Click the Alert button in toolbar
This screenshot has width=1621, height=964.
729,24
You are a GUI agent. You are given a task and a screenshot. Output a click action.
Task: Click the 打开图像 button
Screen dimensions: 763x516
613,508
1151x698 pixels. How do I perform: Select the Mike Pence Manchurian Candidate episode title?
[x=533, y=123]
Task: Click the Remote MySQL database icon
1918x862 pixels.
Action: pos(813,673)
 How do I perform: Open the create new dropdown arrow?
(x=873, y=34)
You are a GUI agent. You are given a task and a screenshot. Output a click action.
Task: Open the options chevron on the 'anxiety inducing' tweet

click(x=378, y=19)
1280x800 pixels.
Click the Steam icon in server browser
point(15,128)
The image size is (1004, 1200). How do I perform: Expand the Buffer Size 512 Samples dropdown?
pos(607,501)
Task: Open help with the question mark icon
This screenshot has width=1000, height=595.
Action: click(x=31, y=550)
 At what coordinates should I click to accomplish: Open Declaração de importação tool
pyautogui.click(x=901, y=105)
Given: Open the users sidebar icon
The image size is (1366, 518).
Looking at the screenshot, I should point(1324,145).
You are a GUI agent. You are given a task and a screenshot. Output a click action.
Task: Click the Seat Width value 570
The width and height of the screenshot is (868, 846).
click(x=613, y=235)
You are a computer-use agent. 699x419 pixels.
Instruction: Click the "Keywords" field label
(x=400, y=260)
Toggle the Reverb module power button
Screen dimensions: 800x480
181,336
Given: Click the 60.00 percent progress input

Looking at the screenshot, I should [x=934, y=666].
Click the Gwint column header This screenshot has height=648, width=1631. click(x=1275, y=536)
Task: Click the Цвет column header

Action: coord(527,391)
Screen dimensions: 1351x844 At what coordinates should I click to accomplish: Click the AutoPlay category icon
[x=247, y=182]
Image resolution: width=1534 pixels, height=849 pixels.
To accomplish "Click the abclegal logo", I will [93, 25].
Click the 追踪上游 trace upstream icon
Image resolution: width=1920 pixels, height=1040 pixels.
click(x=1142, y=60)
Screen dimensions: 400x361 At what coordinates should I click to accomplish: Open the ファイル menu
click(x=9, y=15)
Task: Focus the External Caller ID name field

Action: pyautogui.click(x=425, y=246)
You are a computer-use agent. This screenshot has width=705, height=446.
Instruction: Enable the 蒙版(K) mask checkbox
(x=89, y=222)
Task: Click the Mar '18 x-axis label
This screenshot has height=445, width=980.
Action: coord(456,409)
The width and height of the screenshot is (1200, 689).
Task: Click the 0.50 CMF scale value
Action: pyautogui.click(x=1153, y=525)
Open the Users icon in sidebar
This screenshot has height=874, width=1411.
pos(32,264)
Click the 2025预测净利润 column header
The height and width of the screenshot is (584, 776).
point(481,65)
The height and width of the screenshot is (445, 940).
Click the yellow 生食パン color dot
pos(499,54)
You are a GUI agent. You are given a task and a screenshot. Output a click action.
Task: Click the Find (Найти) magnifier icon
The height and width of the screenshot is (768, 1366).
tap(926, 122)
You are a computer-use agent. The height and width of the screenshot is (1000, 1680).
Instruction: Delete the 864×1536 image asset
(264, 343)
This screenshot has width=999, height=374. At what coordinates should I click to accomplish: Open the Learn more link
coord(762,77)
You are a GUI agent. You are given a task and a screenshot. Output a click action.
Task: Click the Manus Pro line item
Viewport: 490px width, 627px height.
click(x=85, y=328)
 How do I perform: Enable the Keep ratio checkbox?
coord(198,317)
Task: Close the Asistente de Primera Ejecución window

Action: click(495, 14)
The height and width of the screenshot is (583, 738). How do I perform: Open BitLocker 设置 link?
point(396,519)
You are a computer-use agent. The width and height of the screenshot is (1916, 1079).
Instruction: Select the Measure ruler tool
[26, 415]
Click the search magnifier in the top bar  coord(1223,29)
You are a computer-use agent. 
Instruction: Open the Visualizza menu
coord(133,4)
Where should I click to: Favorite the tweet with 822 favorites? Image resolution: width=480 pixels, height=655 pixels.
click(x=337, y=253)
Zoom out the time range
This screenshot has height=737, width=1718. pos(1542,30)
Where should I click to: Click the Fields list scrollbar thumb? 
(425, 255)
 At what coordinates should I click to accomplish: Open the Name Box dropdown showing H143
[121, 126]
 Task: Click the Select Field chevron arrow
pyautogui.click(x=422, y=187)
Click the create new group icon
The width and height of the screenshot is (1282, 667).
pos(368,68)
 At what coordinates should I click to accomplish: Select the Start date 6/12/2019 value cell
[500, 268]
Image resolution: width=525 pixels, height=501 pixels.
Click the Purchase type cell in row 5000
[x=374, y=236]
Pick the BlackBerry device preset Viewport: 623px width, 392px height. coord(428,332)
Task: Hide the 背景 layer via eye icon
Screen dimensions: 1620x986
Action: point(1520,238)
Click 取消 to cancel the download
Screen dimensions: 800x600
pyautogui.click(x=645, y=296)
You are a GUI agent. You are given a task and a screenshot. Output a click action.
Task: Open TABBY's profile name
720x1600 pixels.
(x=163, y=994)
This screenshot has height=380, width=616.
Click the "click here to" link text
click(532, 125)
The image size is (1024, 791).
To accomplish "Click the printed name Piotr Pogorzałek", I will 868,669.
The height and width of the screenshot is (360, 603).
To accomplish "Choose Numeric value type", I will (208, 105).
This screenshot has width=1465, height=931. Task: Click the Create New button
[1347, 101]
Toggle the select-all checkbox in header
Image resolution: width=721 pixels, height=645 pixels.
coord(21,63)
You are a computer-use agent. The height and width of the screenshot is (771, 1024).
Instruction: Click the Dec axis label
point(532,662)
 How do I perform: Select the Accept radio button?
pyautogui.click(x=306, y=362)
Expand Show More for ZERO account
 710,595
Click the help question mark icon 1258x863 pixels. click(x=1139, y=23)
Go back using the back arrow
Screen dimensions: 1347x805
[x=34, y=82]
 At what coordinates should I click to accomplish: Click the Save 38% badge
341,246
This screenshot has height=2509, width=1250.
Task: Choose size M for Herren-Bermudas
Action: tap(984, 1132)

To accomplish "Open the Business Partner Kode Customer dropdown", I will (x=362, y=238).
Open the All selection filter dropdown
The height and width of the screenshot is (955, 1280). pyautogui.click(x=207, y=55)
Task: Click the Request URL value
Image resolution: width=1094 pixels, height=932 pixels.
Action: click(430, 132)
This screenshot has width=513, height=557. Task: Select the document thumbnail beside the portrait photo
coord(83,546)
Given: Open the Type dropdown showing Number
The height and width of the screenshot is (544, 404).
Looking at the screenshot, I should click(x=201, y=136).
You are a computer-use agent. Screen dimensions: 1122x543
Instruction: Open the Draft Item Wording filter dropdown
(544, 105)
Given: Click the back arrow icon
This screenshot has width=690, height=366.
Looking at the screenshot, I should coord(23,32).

────────────────────────────────────────

## TASK INSTRUCTIONS
All of the entries are to be transcribed exactly.

## EXERCISE RESULT
Click the Alert button in toolbar
This screenshot has width=1621, height=964.
729,24
You are a GUI agent. You are given a task and a screenshot. Output a click action.
Task: Click the 打开图像 button
Screen dimensions: 763x516
613,508
1151x698 pixels. How do I perform: Select the Mike Pence Manchurian Candidate episode title?
[x=533, y=123]
Task: Click the Remote MySQL database icon
1918x862 pixels.
Action: pos(813,673)
 How do I perform: Open the create new dropdown arrow?
(x=873, y=34)
You are a GUI agent. You are given a task and a screenshot. Output a click action.
Task: Open the options chevron on the 'anxiety inducing' tweet

click(x=378, y=19)
1280x800 pixels.
Click the Steam icon in server browser
point(15,128)
The image size is (1004, 1200). How do I perform: Expand the Buffer Size 512 Samples dropdown?
pos(607,501)
Task: Open help with the question mark icon
This screenshot has width=1000, height=595.
Action: click(x=31, y=550)
 At what coordinates should I click to accomplish: Open Declaração de importação tool
pyautogui.click(x=901, y=105)
Given: Open the users sidebar icon
The image size is (1366, 518).
Looking at the screenshot, I should point(1324,145).
You are a GUI agent. You are given a task and a screenshot. Output a click action.
Task: Click the Seat Width value 570
The width and height of the screenshot is (868, 846).
click(x=613, y=235)
You are a computer-use agent. 699x419 pixels.
Instruction: Click the "Keywords" field label
(x=400, y=260)
Toggle the Reverb module power button
Screen dimensions: 800x480
181,336
Given: Click the 60.00 percent progress input

Looking at the screenshot, I should [x=934, y=666].
Click the Gwint column header This screenshot has height=648, width=1631. click(x=1275, y=536)
Task: Click the Цвет column header

Action: coord(527,391)
Screen dimensions: 1351x844 At what coordinates should I click to accomplish: Click the AutoPlay category icon
[x=247, y=182]
Image resolution: width=1534 pixels, height=849 pixels.
To accomplish "Click the abclegal logo", I will [93, 25].
Click the 追踪上游 trace upstream icon
Image resolution: width=1920 pixels, height=1040 pixels.
click(x=1142, y=60)
Screen dimensions: 400x361 At what coordinates should I click to accomplish: Open the ファイル menu
click(x=9, y=15)
Task: Focus the External Caller ID name field

Action: pyautogui.click(x=425, y=246)
You are a computer-use agent. This screenshot has width=705, height=446.
Instruction: Enable the 蒙版(K) mask checkbox
(x=89, y=222)
Task: Click the Mar '18 x-axis label
This screenshot has height=445, width=980.
Action: coord(456,409)
The width and height of the screenshot is (1200, 689).
Task: Click the 0.50 CMF scale value
Action: pyautogui.click(x=1153, y=525)
Open the Users icon in sidebar
This screenshot has height=874, width=1411.
pos(32,264)
Click the 2025预测净利润 column header
The height and width of the screenshot is (584, 776).
point(481,65)
The height and width of the screenshot is (445, 940).
Click the yellow 生食パン color dot
pos(499,54)
You are a GUI agent. You are given a task and a screenshot. Output a click action.
Task: Click the Find (Найти) magnifier icon
The height and width of the screenshot is (768, 1366).
tap(926, 122)
You are a computer-use agent. The height and width of the screenshot is (1000, 1680).
Instruction: Delete the 864×1536 image asset
(264, 343)
This screenshot has width=999, height=374. At what coordinates should I click to accomplish: Open the Learn more link
coord(762,77)
You are a GUI agent. You are given a task and a screenshot. Output a click action.
Task: Click the Manus Pro line item
Viewport: 490px width, 627px height.
click(x=85, y=328)
 How do I perform: Enable the Keep ratio checkbox?
coord(198,317)
Task: Close the Asistente de Primera Ejecución window

Action: click(495, 14)
The height and width of the screenshot is (583, 738). How do I perform: Open BitLocker 设置 link?
point(396,519)
You are a computer-use agent. The width and height of the screenshot is (1916, 1079).
Instruction: Select the Measure ruler tool
[26, 415]
Click the search magnifier in the top bar  coord(1223,29)
You are a computer-use agent. 
Instruction: Open the Visualizza menu
coord(133,4)
Where should I click to: Favorite the tweet with 822 favorites? Image resolution: width=480 pixels, height=655 pixels.
click(x=337, y=253)
Zoom out the time range
This screenshot has height=737, width=1718. pos(1542,30)
Where should I click to: Click the Fields list scrollbar thumb? 
(425, 255)
 At what coordinates should I click to accomplish: Open the Name Box dropdown showing H143
[121, 126]
 Task: Click the Select Field chevron arrow
pyautogui.click(x=422, y=187)
Click the create new group icon
The width and height of the screenshot is (1282, 667).
pos(368,68)
 At what coordinates should I click to accomplish: Select the Start date 6/12/2019 value cell
[500, 268]
Image resolution: width=525 pixels, height=501 pixels.
Click the Purchase type cell in row 5000
[x=374, y=236]
Pick the BlackBerry device preset Viewport: 623px width, 392px height. coord(428,332)
Task: Hide the 背景 layer via eye icon
Screen dimensions: 1620x986
Action: point(1520,238)
Click 取消 to cancel the download
Screen dimensions: 800x600
pyautogui.click(x=645, y=296)
You are a GUI agent. You are given a task and a screenshot. Output a click action.
Task: Open TABBY's profile name
720x1600 pixels.
(x=163, y=994)
This screenshot has height=380, width=616.
Click the "click here to" link text
click(532, 125)
The image size is (1024, 791).
To accomplish "Click the printed name Piotr Pogorzałek", I will 868,669.
The height and width of the screenshot is (360, 603).
To accomplish "Choose Numeric value type", I will (208, 105).
This screenshot has width=1465, height=931. Task: Click the Create New button
[1347, 101]
Toggle the select-all checkbox in header
Image resolution: width=721 pixels, height=645 pixels.
coord(21,63)
You are a computer-use agent. The height and width of the screenshot is (771, 1024).
Instruction: Click the Dec axis label
point(532,662)
 How do I perform: Select the Accept radio button?
pyautogui.click(x=306, y=362)
Expand Show More for ZERO account
 710,595
Click the help question mark icon 1258x863 pixels. click(x=1139, y=23)
Go back using the back arrow
Screen dimensions: 1347x805
[x=34, y=82]
 At what coordinates should I click to accomplish: Click the Save 38% badge
341,246
This screenshot has height=2509, width=1250.
Task: Choose size M for Herren-Bermudas
Action: tap(984, 1132)

To accomplish "Open the Business Partner Kode Customer dropdown", I will (x=362, y=238).
Open the All selection filter dropdown
The height and width of the screenshot is (955, 1280). pyautogui.click(x=207, y=55)
Task: Click the Request URL value
Image resolution: width=1094 pixels, height=932 pixels.
Action: click(430, 132)
This screenshot has width=513, height=557. Task: Select the document thumbnail beside the portrait photo
coord(83,546)
Given: Open the Type dropdown showing Number
The height and width of the screenshot is (544, 404).
Looking at the screenshot, I should click(x=201, y=136).
You are a computer-use agent. Screen dimensions: 1122x543
Instruction: Open the Draft Item Wording filter dropdown
(544, 105)
Given: Click the back arrow icon
This screenshot has width=690, height=366.
Looking at the screenshot, I should coord(23,32).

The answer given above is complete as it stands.